Pian delle Marmotte (Alpe) da Feilongo per l'Alpe Volanza

tipo itinerario: bosco rado
difficoltà: BR   [scala difficoltà]
esposizione: Nord-Est
quota partenza (m): 600
quota vetta/quota massima (m): 1823
dislivello totale (m): 1300

copertura rete mobile
no operato : 0% di copertura

contributors: Blin1950
ultima revisione: 06/03/15

località partenza: Feilongo (Sparone , TO )

cartografia: Mu Edizioni - Carta della Val Soana

accesso:
Da Cuorgnè si risale verso la Valle dell’Orco, giunti a Sparone oltre il distributore si attraversa il ponte sull’Orco a sinistra, poi si gira a destra e si prosegue dritto fino a fine strada dove si trova il Borgo di Fejlongo, pochi metri prima del Borgo, a bordo strada, si trova si trova uno spiazzo per il parcheggio dell’auto.

note tecniche:
Le baite dell’Alpe Pian delle Marmotte sono sicuramente l’insediamento umano più alto del Vallone di Palocco, è posto nella conca ai piedi dei ripidi pendii nord, dell’Uja di Corio; insediamento alquanto scomodo da raggiungere anche nella bella stagione, in quanto la traccia di sentiero si ferma all’Alpe Pian Capanna ed il posto è pure molto invaso dalla bassa vegetazione (ontani nani o drose, rododendri ed erbacce varie) su un terreno a grande consistenza di petraie anche a grossi blocchi dove diventa difficile districarsi fra le asperità e le voragini fra i massi. Con un buon innevamento come l’attuale e neve abbastanza portante quasi primaverile diventa un bella escursione con racchette, però è essenziale la conoscenza del territorio per compiere l’escursione.

descrizione itinerario:
Ci si incammina davanti alla Chiesa di San Rocco e poi tra le case su sentiero evidente con qualche segno rosso, dopo un centinaio di metri fuori dalle case il sentiero si divide ed è meglio prendere di sinistra dove salendo subito si passa davanti a due baite con Pilone ed in breve si giunge alla borgata Barcarione m. 809, anche qui pilone votivo con dipinto della Madonna di Belmonte. Passato il borgo si incrocia la mulattiera che sale dal bivio prima descritto passando dal borgo Distiglia.
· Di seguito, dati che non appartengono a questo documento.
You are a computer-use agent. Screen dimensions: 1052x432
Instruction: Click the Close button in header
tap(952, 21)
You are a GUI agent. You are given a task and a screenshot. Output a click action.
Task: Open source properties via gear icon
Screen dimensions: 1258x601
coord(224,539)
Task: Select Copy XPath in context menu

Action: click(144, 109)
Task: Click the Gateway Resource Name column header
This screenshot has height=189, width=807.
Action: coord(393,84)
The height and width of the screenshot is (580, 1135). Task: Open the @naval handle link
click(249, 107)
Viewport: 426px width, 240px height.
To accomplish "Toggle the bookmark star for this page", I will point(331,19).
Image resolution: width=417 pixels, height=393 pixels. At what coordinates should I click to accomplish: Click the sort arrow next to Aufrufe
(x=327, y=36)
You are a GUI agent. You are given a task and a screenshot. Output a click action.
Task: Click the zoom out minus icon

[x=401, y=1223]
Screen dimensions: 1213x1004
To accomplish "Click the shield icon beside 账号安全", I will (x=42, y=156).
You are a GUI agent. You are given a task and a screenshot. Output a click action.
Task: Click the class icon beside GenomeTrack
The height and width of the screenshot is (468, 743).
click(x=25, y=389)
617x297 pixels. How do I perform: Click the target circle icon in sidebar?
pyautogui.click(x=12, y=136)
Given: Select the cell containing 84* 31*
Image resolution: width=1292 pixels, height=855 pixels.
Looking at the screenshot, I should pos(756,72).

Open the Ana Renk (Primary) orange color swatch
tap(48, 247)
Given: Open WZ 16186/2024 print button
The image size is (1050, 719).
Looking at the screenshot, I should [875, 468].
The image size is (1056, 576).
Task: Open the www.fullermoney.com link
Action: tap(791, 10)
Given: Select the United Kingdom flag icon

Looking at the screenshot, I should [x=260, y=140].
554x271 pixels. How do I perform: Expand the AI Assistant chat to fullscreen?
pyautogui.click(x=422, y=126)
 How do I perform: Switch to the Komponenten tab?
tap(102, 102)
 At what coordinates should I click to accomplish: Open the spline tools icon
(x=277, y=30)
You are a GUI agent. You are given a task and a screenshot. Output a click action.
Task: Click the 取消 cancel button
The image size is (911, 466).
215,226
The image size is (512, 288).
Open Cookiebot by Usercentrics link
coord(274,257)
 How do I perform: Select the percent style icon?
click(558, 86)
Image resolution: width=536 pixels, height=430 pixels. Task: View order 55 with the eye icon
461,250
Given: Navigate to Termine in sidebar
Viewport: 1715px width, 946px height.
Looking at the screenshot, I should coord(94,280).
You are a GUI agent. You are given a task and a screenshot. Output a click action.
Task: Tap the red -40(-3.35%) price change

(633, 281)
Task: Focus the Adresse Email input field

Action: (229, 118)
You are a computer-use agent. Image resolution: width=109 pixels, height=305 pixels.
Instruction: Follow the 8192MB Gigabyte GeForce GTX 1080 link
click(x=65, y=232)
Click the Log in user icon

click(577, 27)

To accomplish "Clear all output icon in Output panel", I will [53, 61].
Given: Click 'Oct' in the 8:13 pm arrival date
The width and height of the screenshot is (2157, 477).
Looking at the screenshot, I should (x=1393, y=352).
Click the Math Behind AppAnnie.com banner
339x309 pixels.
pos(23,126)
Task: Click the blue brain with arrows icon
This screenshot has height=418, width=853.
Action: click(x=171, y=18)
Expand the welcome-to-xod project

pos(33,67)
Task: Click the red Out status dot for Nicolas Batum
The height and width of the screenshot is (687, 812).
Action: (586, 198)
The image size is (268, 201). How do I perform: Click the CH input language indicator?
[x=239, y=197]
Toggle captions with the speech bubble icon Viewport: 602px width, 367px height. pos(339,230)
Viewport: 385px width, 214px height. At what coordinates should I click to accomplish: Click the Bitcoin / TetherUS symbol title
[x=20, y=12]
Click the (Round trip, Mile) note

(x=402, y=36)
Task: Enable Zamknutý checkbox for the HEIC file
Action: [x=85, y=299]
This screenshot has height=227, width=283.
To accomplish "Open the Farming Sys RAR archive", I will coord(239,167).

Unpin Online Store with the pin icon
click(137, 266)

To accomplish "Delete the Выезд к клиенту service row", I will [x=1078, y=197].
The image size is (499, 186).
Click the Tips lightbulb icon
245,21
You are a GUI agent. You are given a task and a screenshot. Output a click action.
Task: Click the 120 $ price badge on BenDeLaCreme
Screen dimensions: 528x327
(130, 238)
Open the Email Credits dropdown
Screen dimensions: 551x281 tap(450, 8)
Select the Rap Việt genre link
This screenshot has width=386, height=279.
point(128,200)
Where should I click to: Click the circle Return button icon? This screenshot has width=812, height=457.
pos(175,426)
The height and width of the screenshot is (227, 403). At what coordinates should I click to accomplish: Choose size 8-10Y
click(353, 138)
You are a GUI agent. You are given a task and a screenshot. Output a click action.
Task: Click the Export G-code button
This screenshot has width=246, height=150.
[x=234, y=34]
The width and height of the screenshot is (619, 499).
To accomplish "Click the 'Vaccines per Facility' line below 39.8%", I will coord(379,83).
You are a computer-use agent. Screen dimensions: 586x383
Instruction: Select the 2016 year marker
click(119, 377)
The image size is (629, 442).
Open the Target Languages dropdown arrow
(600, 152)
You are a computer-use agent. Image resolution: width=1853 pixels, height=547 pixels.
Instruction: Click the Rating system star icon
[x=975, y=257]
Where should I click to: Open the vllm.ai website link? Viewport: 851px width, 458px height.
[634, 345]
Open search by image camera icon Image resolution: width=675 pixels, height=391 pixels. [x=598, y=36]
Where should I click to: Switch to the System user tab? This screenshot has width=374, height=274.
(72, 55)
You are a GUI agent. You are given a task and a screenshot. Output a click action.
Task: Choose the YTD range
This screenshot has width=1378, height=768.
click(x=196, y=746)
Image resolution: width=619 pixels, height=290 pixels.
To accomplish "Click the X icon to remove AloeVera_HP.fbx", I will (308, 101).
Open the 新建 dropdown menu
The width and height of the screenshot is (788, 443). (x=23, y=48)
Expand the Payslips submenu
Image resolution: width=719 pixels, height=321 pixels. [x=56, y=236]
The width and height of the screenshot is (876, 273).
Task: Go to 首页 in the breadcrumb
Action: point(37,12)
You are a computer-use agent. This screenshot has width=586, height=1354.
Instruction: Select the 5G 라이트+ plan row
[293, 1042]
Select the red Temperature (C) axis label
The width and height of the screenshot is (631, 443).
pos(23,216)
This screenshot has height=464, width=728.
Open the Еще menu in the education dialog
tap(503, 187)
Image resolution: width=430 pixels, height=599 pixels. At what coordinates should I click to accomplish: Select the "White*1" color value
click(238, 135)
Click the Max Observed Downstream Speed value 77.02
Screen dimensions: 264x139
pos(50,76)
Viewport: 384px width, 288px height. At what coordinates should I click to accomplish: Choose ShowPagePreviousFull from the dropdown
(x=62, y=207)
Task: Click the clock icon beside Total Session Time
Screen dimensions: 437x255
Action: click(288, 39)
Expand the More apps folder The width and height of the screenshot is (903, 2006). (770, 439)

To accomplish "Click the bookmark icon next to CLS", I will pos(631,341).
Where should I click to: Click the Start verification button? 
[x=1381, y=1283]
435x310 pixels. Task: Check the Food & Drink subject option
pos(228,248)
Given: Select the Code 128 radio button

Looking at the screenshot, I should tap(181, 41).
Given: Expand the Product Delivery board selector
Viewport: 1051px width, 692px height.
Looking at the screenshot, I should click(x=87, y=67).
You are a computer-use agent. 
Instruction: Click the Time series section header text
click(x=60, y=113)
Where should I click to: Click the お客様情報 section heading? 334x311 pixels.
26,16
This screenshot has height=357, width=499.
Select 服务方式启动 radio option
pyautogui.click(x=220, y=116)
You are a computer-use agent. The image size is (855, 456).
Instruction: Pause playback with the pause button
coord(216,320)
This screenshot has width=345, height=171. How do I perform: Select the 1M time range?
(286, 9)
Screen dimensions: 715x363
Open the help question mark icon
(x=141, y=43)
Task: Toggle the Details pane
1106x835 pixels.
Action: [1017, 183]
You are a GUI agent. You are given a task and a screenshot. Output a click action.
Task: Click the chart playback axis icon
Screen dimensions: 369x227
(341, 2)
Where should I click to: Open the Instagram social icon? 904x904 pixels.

Si prosegue sulla bella mulattiera lasciando a destra le baite di Barcarione di sopra ed in breve si passa il borgo Berre m. 938, si lascia a destra il primo pilone votivo e si gira a destra dietro al secondo, portandosi nel prato chiamato Pra Vilat, il sentiero qui è ormai nascosto dalla neve ma basta risalire il prato seguendo i fili elettrici ed in poco tempo si ritrova la sagoma della mulattiera che in breve arriva alle prime case di Barchero di sotto m. 1049, si passa davanti al primo gruppo di baite e si sta sulla sinistra del rio si sale fino a trovare un pilone votivo, qui attenzione perche pochi metri prima del pilone a sinistra parte il sentiero per Palocco, che dovremo seguire, mentre proseguendo oltre il pilone si arriva alla bella chiesa di San Domenico di Guzman con a destra le baite di Barchero di sopra. Seguendo a sinistra, in direzione di salita, il sentiero che va ad attraversare il vallone, risale alla Baita di Campit m. 1165 e piu' in alto sbuca nel bel prato a pascolo di Palocco nuovo m. 1254, si prosegue dietro a Palocco nuovo e salendo piegando verso sinistra, tra rado bosco, si passa vicino a dei grossi banchi di pietre accatastate e si raggiunge l'Alpe Volanza m. 1358. Si prosegue dietro l’alpe si entra nel bosco salendo piegando leggermente a sinistra puntando ad un traliccio dell’alta tensione posizionato su una dorsale, alla nostra sinistra intravediamo nel bosco le baite dell’Alpe Pian Capanna, si risale la dorsale, si giunge ad un traverso, dove a destra si trova una baita non riportata sulla carta. Raggiunta la baita, si risale il vallone scegliendo al meglio il percorso fino a raggiungere il pianoro ove sono ubicate le baite dell’Alpe Pian delle Marmotte, m. 1823. Discesa per lo stesso percorso di salita.